Monday, 23 January 2017

long term care insurance

The tax benefits of long term care insurance provider

One of the most valued insurance plans available in the market today is that of long term care insurance. As the need for long term medical care has expanded, so has the demand.
With the growth in this part of the insurance market, there has also been an increase in the number of policies that qualify for tax deductions.
One of the reasons this is the case is because the government has realized how it can’t feasibly foot the bill of a large number of people on healthcare, especially for care which extends over one’s lifespan. In addition to this, there is also a consideration given to the tax payer’s financial needs and reduce the tax burden, who would otherwise ended up paying more.
The laws regulating tax-benefits for long term care insurance is codified in the ‘Health Insurance Portability and Accountability Act of 1996’ or HIPAA.

The different tax advantages that are available depends on the category that you are likely to belong to:

1.) Individuals:
The Internal Revenue Service considers tax-qualified LTC premiums as a medical expense.
An employee who itemizes his deductions can deduct his long-term care premiums as a medical expense. However, since the long-term insurance portion is capped by age and because only a portion of one’s total medical expenses that exceed 7.5 percent of one’s adjusted gross income is deductible, few employed individuals realize a full deduction on their LTC premium.
In general, it isn’t a great deduction as one would have to have a whole bunch of medical expenses before one can even get to the LTC premiums being deductible. Also to consider here is the fact that health problems that are covered under the LTC I plans arise only later in life and not at the time when the deductions are done.

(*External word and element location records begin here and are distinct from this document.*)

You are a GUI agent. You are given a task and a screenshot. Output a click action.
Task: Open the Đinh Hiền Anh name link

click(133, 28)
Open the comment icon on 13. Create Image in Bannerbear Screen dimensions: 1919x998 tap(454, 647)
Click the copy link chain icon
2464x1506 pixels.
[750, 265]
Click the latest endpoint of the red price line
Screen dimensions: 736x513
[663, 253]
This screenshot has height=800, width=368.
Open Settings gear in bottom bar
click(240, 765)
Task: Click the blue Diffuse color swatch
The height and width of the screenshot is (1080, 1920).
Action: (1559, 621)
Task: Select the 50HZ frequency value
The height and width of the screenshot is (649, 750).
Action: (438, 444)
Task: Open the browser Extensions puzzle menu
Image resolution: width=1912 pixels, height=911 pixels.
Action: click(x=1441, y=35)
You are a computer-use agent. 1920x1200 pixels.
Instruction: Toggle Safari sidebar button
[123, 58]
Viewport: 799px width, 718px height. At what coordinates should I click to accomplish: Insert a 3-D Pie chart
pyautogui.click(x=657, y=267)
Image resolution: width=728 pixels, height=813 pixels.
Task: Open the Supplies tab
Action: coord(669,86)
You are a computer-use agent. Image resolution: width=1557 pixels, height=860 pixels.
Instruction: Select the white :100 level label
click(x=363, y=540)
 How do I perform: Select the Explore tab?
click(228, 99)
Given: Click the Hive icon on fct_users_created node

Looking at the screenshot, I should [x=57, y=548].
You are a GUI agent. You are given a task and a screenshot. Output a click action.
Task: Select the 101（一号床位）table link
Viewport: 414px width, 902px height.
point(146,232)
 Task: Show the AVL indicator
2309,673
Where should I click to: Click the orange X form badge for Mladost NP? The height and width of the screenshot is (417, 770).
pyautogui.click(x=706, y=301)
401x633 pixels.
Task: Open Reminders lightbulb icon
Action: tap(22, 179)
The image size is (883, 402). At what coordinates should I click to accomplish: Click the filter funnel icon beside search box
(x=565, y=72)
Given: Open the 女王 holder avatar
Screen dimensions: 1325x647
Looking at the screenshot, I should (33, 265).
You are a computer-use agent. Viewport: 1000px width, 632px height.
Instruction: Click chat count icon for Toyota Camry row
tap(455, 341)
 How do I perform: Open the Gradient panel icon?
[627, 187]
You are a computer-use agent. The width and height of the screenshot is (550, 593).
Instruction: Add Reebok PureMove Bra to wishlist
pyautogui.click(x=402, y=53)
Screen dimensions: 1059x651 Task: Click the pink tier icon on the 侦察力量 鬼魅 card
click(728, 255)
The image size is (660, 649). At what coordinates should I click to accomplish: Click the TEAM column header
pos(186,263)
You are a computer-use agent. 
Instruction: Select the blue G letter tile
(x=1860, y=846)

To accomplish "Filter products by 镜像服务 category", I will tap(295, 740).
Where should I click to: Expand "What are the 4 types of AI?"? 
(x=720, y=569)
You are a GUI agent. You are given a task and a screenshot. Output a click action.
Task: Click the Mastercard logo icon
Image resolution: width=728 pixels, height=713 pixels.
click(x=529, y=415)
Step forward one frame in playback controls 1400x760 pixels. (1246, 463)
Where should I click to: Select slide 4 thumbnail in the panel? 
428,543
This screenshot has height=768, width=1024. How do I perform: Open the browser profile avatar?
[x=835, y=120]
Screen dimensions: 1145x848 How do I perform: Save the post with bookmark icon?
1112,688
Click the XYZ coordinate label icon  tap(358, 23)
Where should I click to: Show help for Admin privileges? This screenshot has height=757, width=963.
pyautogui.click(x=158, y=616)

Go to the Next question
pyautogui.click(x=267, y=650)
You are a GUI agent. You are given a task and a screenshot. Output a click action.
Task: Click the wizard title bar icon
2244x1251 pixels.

2.) Self-employed Individuals:
A self-employed individual is eligible to deduct 100% of the total out-of-pocket expenses paid to cover for the long term care insurance premiums, up to the eligible premium amount as per the rules.
The portion of LTCI premiums that exceed the limit are not eligible for tax deductions.
However, a self-employed individual may not deduct LTCI premiums during any month when he or the spouse is eligible to apply for a subsidized LTCI plan, where the employer is paying for all or part of the premium.


3.) C Corporation:
A C corporation provides for the greatest deduction. The law provides for 100% deduction of the LTC premiums. Also, they aren’t subject to age limits and the business can establish a specific group that is provided insurance by the business.


4.) Cash-value life insurance and nonqualified annuities
The government also provides a tax incentive for owners of cash-value life insurance and nonqualified annuities. The purpose of this is to shift some of their money into long term care insurance.
Interest that is withdrawn from a cash-value life or annuity is taxed as normal. But if that interest is used for paying the long term care insurance premium, the tax can be avoided altogether.


5.) State income tax credits
Half of all states offer some kind of tax credit or state IT deductions, to act as an incentive to purchase long term care insurance. The tax credit can range as high as 25% of the total long term care insurance premium paid in that particular year.

6.) HSA/MSA premium payments
Health savings account or medicare medical savings account holders can use the money in their account to pay for most or all long term insurance premiums on a pretax basis.

Long term care planning regarding insurance matters need to take into consideration how tax laws will affect them, in both the short and long run. It should be noted that this will also add up to the final costs, making the entire process cheaper or more expensive.
Furthermore, it is important to note that long term care insurance quotes aren’t the only factors that decide the financial costs. Taxation will ultimately decide whether a policy is affordable or unaffordable.

While the list of benefits aren’t extensive and shouldn’t be considered as professional advice regarding the tax-benefits of long term care insurance, it does give a general idea to those purchasing a LTC insurance policies, regarding their tax benefits.